Hate Speech Detection in Code-Mixed Datasets Using Pretrained Embeddings and Transformers
Sohail, Tooba; Aiman, Atiqa; Hashmi, Ehtesham; Imran, Ali Shariq; Muhammad Daudpota, Sher; Yildirim-Yayilgan, Sule
Original version
2024 International Conference on Frontiers of Information Technology (FIT) 10.1109/FIT63703.2024.10838452Abstract
Social media platforms are more accessible than needed in this digital era. People are given the freedom to express their thoughts, their emotions, and their opinions. And this freedom is being exploited negatively. It has adverse effects on people's respect and hurts their well-being when it is dealt with with no responsibility. This freedom can harm or destroy individuals or communities if not supervised.
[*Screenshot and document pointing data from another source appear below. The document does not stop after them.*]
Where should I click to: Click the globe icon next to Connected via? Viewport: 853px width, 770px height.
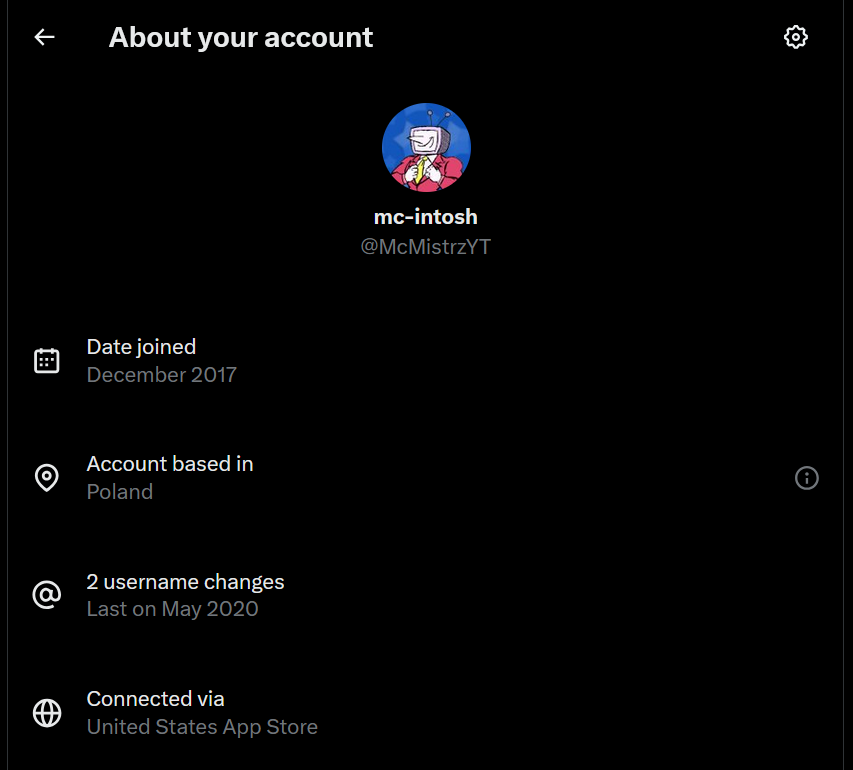pos(46,713)
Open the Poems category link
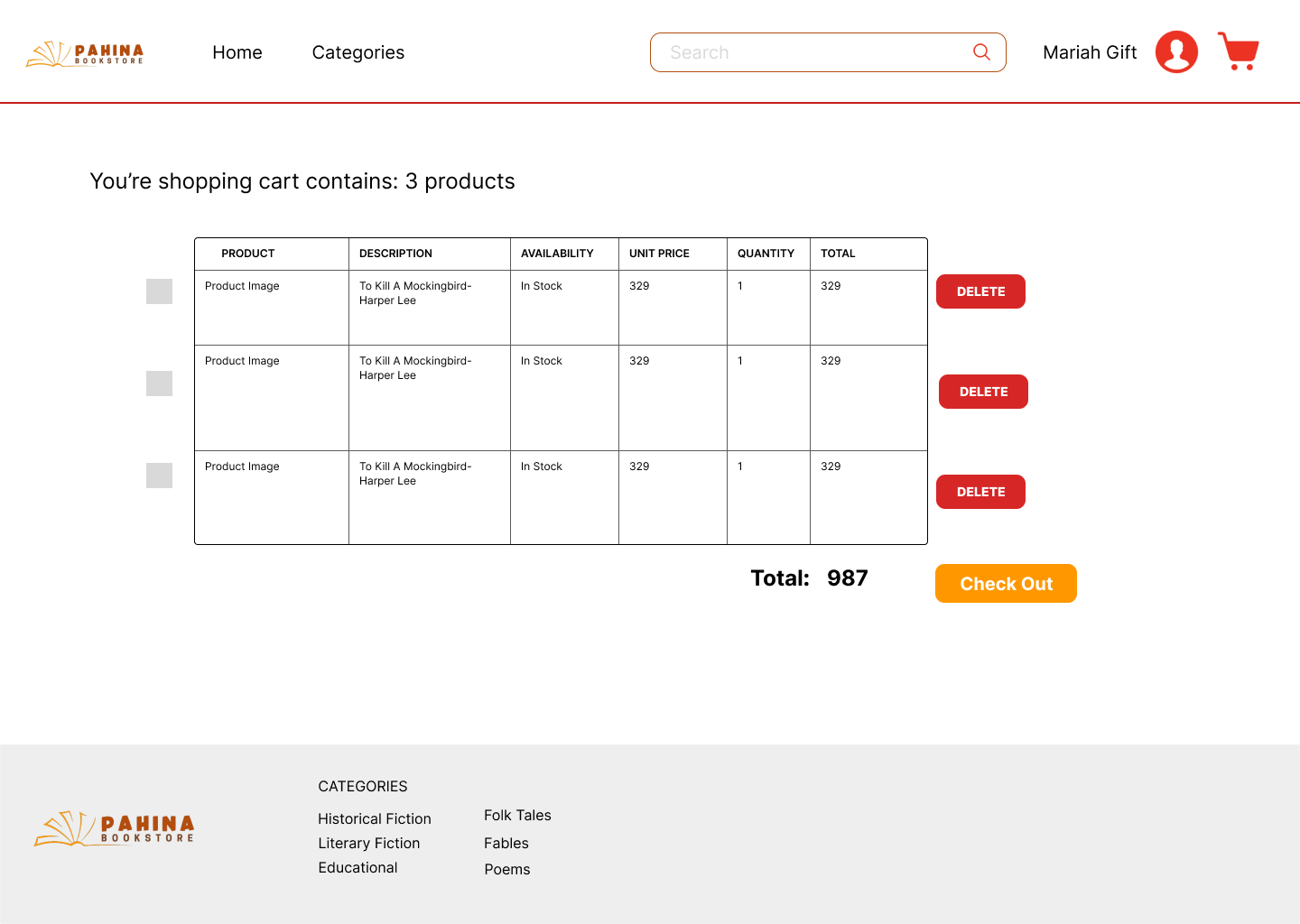This screenshot has height=924, width=1300. [507, 869]
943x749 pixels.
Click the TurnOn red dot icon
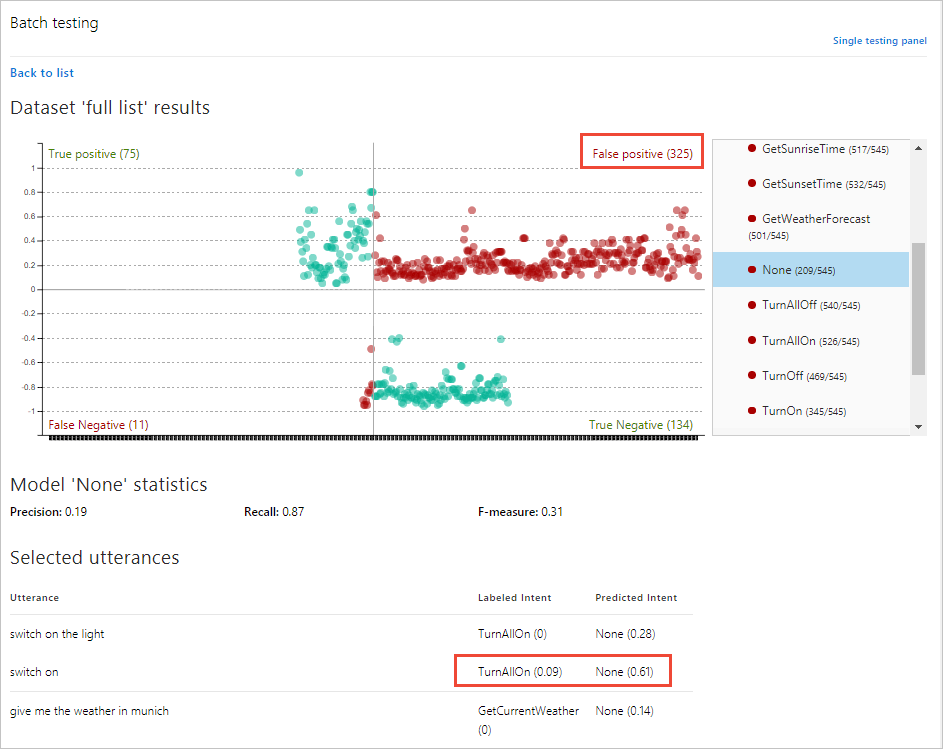coord(752,411)
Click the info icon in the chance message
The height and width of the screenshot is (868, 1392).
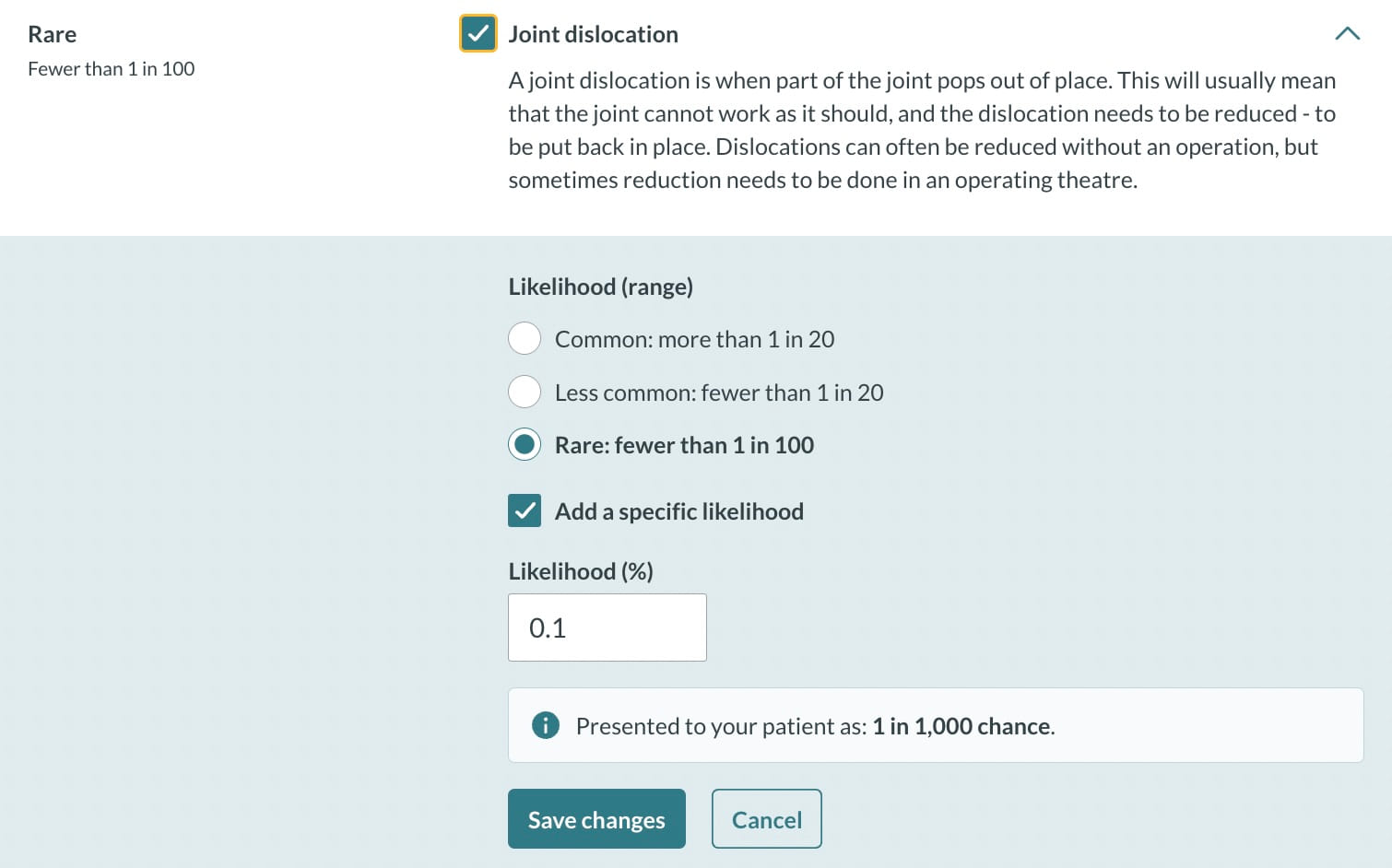[x=546, y=725]
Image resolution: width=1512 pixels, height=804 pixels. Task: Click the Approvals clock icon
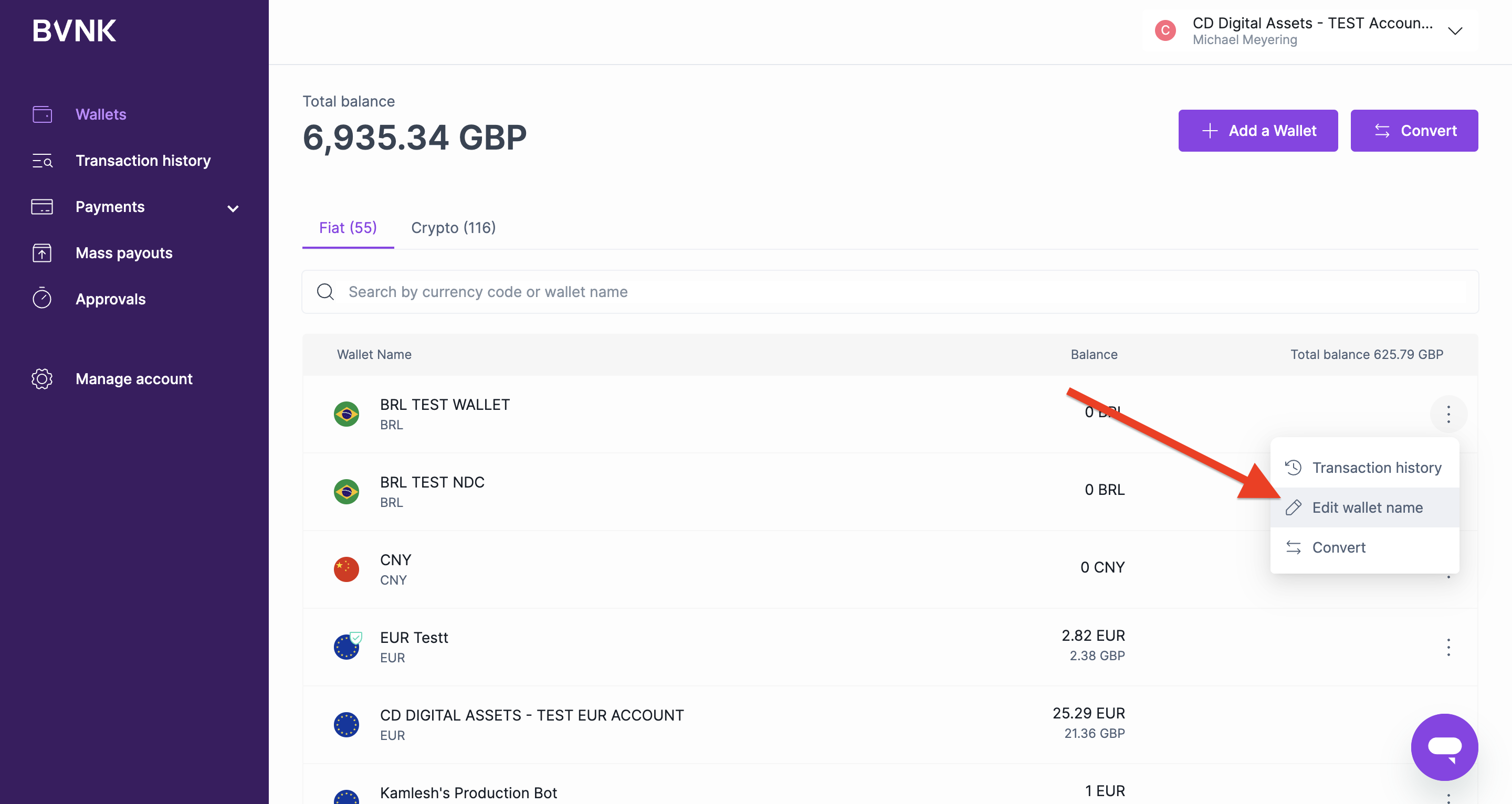tap(42, 299)
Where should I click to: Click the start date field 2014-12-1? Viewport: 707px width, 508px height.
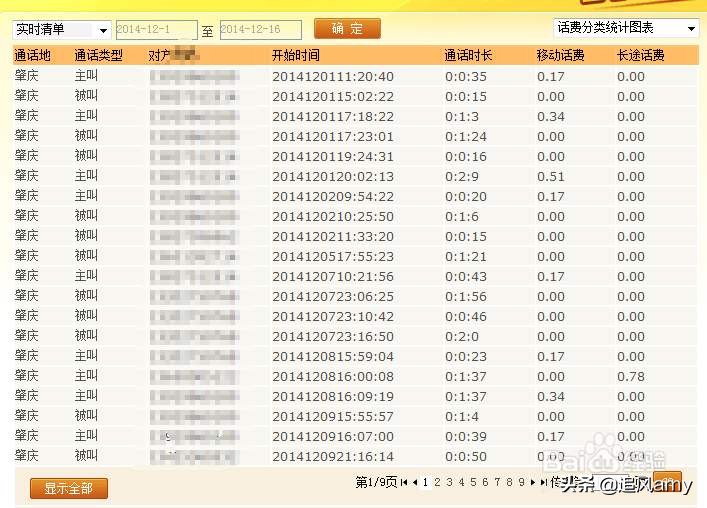coord(156,30)
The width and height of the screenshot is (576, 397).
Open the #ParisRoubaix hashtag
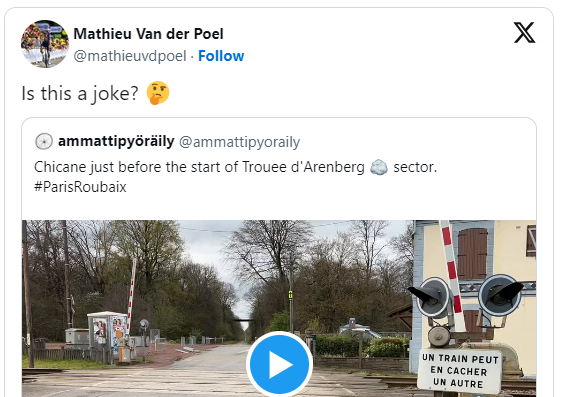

The majority of the research is done on language with resources like English. However, Roman Urdu is still neglected due to its little or nearly no resources. With over 100 million Urdu speakers worldwide, this results in the generation of a huge amount of Roman Urdu content on various social media platforms. This study has employed different ML models with language-specific embeddings on three datasets comprising 5000, 170991, and 30000 instances respectively. Furthermore, we also implemented transformer-based models, including BERT, XLNET, Roberta, and multilingual transformer mBert. XLNET outperformed other models with an accuracy of 96%. In the concluding phase, we employed interpretability modeling with LIME. To the best of our knowledge, no other studies have utilized interpretability for detecting hate speech in Roman Urdu.